Let’s think of the meaning of redemption: To redeem is to set free by the payment of a price. The redeemer must give something to secure the release of someone. As we have said, Ruth and Naomi were in a precarious financial position, since they were widows. Ruth’s hard work of gleaning had eased their crisis temporarily, but how could they be securely free? They needed a redeemer. To gain freedom, a price must be paid. God built this idea into the old covenant law. Consider two examples:
- Since God delivered Israel through the means of the plague on Egypt’s firstborn, God required Israel to redeem all its firstborn males, whether sons or animals (Exodus 13:1-2, 11-16; cf. Numbers 3:40-51).
- God required his people to protect human life. This included keeping dangerous animals, like bulls, from harming people. If a person’s bull gored a man or a woman to death (what we might call involuntary manslaughter), the bull had to be destroyed, but the owner could redeem his life by paying whatever was demanded (Exodus 21:28-32).
Boaz would have to pay to redeem Ruth and Naomi, when he functioned as their kinsman redeemer.
God redeemed his people by the payment of a ransom price. In the shadows of the old covenant, God gave Egypt and other nearby nations in exchange for Israel’s freedom (Isaiah 43:3-4). In the reality of the new covenant, God gave the precious blood of Christ to redeem us from an empty way of life (1 Peter 1:18-21). For this reason, don’t live for evil human desires; live for the will of God (1 Peter 4:1-5).
Redemption provides hope for the future. At this point of the story of Ruth, we have reached the turning point. When Naomi saw how much Ruth had gleaned and learned in whose field she had gleaned, she regained hope (cf. 2:20). She returned to worship, because she thought about redemption and began to act according to it! This also set Naomi to thinking about remarriage for her daughter-in-law. Picture her making scones one day. (By the way, Sharon makes great scones!) Picture Naomi musing about her new career as a matchmaker. “Let’s see… Ruth is an eligible young woman, and Boaz is one of our kinsman redeemers. Now if I can get the two of them together in a more promising romantic situation than when Ruth is sweaty and dirty from gleaning, Mr. Boaz might notice Ruth. If we do this right, he might want to do more than give her some roasted grain. Hmm, what can I do to help this along?”

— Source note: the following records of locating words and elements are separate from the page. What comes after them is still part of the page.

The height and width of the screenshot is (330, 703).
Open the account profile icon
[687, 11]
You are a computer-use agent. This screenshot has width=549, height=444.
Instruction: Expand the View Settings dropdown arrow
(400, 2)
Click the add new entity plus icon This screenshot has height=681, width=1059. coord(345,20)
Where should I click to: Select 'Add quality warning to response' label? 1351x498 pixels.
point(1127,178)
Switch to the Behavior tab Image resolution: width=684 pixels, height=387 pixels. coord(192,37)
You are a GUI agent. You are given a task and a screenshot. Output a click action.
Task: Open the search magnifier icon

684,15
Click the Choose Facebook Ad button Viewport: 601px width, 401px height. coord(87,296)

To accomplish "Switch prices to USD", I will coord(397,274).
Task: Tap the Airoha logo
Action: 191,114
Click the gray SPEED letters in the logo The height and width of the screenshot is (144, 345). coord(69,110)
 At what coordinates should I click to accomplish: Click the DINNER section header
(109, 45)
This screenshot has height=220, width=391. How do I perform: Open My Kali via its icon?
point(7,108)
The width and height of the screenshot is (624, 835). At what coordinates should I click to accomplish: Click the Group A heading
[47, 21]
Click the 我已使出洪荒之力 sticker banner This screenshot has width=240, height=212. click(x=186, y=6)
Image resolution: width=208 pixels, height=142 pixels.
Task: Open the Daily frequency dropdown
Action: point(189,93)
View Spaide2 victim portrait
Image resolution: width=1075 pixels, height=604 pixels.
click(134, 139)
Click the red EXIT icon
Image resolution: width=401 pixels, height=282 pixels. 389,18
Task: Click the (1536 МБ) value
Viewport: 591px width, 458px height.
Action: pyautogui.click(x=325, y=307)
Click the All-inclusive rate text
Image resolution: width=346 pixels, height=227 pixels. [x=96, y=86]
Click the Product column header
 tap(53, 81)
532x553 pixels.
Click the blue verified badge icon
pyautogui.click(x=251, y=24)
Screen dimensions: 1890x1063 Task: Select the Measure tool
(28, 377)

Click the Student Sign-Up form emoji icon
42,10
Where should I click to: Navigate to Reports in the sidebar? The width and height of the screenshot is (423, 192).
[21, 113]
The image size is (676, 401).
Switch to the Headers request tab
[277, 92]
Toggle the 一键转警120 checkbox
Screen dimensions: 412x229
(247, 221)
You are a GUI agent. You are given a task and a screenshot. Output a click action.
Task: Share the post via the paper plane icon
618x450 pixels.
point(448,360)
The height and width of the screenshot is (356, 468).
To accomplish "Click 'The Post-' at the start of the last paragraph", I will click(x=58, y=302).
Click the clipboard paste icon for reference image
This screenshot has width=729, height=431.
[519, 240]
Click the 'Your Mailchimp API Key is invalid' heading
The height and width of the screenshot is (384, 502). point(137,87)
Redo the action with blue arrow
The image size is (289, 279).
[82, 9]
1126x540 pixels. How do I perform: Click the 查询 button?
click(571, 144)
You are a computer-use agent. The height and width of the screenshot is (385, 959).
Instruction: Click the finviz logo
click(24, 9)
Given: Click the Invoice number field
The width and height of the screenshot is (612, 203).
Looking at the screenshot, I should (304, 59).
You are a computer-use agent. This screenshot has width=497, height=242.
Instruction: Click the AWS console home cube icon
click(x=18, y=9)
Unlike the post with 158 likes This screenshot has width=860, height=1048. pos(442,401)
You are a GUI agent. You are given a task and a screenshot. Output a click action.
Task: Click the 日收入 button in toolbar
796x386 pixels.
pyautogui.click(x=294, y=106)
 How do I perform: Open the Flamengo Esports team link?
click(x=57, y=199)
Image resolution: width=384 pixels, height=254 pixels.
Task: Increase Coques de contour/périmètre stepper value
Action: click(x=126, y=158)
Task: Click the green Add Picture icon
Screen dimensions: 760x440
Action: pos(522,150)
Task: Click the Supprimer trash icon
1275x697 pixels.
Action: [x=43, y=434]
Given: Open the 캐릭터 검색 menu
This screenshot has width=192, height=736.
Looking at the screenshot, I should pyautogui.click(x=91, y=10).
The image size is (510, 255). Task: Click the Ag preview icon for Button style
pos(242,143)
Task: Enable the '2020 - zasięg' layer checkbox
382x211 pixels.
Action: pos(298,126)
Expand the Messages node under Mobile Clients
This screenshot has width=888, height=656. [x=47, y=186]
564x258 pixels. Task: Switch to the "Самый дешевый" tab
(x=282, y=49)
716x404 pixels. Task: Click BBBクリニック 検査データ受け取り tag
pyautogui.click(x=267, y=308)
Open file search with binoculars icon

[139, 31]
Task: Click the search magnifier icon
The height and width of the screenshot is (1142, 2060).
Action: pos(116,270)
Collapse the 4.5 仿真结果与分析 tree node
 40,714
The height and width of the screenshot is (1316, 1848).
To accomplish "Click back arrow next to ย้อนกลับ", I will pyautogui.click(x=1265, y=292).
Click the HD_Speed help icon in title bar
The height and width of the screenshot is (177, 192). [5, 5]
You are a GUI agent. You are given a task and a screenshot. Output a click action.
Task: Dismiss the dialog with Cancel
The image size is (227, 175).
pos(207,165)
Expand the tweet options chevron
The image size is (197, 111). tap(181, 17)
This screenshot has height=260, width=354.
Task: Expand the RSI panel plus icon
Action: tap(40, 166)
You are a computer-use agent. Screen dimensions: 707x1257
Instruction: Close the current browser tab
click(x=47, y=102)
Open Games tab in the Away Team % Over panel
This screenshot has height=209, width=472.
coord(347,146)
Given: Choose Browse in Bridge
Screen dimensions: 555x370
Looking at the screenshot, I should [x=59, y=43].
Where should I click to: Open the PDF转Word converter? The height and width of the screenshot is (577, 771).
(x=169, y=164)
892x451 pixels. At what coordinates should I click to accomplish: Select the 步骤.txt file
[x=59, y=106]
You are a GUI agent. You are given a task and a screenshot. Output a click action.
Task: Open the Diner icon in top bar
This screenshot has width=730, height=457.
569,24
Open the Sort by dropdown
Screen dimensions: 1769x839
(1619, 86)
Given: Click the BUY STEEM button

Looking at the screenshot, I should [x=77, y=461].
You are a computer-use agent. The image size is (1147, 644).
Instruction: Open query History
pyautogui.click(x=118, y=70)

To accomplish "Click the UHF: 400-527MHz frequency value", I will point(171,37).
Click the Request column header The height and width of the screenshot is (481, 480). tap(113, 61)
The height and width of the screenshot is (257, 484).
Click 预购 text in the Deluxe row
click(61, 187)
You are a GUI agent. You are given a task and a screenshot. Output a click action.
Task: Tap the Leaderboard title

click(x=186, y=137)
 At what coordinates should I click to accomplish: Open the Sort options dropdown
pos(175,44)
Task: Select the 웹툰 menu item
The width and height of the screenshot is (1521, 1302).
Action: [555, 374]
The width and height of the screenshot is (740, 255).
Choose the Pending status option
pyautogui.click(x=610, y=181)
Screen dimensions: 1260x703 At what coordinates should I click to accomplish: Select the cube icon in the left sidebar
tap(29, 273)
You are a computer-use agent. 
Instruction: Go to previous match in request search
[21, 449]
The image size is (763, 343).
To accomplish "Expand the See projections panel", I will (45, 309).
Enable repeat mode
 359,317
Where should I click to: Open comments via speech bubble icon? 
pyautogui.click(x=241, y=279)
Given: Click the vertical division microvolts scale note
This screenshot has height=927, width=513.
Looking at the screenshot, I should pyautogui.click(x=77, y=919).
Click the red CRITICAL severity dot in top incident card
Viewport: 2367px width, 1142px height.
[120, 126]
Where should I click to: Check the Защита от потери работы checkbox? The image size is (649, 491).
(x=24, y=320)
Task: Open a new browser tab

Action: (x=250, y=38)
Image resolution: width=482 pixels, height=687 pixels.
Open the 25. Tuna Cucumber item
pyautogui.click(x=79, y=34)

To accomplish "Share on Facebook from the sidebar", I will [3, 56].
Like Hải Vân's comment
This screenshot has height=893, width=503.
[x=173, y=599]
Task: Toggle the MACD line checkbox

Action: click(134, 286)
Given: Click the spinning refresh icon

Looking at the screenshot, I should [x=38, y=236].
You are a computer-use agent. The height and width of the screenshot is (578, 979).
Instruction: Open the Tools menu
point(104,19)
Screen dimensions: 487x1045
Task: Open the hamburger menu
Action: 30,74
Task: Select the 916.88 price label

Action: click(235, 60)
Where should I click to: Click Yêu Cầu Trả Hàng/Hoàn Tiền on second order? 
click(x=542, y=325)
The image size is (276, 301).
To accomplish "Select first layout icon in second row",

In a far greater way, God planned to give us hope and a future in Christ. We were hopelessly in debt because of sin (Romans 6:23), separated from Christ, excluded from citizenship in God’s nation and foreigners to the covenants of the promise, without hope and without God in the world (Ephesians 2:12). We were destined for wrath (John 3:36). But God decided to send his Son as a kinsman-redeemer. To make him eligible as our kinsman, he put him in the human family (Hebrews 2:10-11), in order to redeem us through Christ’s blood, so that we might have our sins forgiven (Ephesians 1:7), and receive the free gift of eternal life (Romans 6:23). This is the story of God’s glory; it is good news for us.
My friend, have you trusted the Lord Jesus Christ as your Redeemer? The Lord Jesus paid the very costly price necessary to set free all who believe in him from sin, guilt, condemnation, and wrath. Freedom from all these is offered to you through faith in Christ. Today is an excellent day to receive the free gift of eternal life.